• [INFORMATION SUPPLIED]:
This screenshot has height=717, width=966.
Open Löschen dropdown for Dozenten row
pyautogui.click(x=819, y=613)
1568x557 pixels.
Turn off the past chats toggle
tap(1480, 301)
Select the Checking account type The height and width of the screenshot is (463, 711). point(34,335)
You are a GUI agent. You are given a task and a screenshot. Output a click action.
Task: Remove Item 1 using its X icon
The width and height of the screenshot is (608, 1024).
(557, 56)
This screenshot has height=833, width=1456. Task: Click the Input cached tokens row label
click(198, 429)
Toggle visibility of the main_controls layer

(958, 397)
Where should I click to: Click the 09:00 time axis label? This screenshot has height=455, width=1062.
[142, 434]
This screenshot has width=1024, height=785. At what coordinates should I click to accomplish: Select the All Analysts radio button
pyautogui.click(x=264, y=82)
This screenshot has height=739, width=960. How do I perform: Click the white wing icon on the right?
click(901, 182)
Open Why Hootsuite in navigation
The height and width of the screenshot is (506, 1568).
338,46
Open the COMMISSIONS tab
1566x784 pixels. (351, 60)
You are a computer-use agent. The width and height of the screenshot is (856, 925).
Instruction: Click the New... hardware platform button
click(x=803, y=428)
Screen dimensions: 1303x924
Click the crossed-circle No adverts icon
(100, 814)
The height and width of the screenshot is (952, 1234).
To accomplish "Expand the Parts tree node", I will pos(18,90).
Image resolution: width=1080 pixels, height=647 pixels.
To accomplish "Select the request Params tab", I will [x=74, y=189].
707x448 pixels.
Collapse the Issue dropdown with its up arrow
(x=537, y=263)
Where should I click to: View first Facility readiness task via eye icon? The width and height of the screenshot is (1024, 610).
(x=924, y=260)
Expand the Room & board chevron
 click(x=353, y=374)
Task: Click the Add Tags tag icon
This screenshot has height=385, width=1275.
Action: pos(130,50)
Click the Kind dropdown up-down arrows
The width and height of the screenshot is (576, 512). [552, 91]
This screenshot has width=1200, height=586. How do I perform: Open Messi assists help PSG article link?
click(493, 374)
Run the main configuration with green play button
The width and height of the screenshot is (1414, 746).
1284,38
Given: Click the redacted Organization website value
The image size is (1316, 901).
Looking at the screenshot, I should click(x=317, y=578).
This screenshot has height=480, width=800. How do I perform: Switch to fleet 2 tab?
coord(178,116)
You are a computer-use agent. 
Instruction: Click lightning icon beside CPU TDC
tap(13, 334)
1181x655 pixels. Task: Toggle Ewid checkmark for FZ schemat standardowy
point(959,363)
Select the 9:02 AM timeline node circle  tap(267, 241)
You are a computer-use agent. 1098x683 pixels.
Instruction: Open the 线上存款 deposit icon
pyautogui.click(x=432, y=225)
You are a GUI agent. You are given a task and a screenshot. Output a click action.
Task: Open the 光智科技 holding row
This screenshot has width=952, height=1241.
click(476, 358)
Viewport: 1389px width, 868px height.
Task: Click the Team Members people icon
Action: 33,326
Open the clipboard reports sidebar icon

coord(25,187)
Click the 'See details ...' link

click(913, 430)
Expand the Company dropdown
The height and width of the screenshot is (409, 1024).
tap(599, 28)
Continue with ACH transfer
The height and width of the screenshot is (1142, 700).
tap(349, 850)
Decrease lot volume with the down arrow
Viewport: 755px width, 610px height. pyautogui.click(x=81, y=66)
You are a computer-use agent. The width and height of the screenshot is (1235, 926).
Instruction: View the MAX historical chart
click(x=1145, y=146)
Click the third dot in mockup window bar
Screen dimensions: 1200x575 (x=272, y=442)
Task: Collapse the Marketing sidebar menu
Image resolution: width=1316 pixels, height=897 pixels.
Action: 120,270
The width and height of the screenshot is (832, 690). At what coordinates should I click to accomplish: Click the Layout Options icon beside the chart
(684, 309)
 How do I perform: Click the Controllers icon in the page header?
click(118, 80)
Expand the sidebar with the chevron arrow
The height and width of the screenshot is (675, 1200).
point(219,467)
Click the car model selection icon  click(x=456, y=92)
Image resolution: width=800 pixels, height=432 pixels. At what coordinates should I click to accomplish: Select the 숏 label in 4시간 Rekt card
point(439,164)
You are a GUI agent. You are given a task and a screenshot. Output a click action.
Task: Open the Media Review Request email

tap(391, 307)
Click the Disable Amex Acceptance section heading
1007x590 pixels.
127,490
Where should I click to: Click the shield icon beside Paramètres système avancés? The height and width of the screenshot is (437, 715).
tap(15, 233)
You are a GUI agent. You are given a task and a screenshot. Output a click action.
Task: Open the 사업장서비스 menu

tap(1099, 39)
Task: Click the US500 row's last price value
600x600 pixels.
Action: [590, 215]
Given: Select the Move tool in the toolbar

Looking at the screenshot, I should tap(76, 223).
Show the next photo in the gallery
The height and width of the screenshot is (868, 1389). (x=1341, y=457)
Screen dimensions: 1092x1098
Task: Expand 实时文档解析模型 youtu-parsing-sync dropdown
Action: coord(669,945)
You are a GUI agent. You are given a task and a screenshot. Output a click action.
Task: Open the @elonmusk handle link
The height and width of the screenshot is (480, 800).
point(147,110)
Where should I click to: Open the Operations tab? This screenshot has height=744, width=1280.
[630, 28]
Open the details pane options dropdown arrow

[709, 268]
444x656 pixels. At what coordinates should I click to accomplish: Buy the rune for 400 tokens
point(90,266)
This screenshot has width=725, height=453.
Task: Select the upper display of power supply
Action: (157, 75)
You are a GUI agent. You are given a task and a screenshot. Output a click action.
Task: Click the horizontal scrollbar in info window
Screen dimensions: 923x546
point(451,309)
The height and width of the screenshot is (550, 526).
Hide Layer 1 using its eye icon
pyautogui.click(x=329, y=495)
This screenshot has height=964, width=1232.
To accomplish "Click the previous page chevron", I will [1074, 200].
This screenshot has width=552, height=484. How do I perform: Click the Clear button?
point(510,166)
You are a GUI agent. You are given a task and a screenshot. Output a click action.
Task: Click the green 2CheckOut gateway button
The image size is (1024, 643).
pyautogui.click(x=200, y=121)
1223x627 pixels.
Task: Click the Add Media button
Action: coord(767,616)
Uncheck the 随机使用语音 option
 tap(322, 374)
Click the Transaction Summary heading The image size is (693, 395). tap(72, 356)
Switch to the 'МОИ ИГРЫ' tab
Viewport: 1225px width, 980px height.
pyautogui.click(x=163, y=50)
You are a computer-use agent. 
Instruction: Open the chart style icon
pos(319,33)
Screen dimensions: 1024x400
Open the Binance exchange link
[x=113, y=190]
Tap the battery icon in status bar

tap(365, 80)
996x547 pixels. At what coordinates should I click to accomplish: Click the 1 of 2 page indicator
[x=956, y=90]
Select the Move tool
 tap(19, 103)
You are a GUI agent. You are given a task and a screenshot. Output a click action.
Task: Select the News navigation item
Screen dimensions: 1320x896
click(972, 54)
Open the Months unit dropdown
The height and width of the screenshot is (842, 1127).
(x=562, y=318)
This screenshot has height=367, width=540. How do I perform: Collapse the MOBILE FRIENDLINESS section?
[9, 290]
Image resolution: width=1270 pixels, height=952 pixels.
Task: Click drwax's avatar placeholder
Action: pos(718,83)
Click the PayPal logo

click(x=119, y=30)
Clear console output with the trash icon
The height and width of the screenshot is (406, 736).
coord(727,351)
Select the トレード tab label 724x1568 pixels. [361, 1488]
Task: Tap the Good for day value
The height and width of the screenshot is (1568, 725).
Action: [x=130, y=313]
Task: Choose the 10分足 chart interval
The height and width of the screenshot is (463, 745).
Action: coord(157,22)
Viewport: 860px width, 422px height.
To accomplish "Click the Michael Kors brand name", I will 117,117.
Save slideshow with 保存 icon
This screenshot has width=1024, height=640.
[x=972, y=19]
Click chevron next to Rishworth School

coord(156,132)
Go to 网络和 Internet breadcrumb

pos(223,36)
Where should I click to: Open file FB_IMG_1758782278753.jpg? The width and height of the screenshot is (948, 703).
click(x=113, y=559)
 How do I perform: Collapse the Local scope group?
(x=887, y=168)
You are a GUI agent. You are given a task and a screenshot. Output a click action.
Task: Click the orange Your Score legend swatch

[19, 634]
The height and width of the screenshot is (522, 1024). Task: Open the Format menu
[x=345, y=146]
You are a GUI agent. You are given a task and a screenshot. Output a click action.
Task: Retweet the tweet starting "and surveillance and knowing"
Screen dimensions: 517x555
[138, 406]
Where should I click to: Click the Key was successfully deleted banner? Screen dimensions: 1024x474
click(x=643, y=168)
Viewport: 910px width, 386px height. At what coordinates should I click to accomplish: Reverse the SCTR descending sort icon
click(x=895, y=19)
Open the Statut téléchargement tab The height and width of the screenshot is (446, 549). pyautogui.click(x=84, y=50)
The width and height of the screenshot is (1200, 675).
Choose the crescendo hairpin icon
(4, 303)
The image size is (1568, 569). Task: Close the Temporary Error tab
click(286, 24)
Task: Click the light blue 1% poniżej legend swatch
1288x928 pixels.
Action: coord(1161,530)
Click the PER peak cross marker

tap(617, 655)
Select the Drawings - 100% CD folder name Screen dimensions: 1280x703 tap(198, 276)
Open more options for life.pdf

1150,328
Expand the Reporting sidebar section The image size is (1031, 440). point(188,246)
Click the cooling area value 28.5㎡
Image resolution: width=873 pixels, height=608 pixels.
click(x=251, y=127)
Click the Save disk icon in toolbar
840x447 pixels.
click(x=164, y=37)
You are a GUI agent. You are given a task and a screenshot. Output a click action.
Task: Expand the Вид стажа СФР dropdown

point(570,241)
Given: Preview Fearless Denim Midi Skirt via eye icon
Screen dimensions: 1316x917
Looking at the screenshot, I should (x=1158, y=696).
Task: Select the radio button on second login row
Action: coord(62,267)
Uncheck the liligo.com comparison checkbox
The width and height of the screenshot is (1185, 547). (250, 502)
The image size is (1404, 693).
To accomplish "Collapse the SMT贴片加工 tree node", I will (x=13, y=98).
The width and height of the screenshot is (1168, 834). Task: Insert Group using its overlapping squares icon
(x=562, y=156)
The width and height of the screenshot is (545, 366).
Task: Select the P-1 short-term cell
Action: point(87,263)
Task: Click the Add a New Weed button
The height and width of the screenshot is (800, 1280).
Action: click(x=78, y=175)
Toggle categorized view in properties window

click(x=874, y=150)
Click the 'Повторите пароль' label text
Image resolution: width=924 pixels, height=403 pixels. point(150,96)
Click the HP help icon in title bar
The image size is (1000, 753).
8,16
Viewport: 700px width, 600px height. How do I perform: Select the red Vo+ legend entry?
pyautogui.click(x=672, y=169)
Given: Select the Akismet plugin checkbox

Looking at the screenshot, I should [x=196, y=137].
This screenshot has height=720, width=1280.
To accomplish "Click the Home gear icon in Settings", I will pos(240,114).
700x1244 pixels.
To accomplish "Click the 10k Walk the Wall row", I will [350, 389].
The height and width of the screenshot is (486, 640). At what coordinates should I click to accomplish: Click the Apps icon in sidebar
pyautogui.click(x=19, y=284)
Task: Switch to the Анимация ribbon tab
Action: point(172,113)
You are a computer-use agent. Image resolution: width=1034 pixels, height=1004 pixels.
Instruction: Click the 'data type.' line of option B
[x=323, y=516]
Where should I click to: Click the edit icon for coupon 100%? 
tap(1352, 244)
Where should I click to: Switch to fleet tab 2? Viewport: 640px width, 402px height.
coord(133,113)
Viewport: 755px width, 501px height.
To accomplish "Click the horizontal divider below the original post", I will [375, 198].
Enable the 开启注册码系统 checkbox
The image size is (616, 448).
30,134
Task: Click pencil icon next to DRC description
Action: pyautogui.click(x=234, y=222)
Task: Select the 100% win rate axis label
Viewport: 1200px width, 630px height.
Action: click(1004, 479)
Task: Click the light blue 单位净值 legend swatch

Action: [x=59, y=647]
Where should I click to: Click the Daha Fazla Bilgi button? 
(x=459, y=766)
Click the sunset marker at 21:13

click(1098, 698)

• [PROBLEM TO SOLVE]: Lines containing the string "tree" in the material: report how many there are, with no added words.

• [RESULT OF THIS EXERCISE]: 2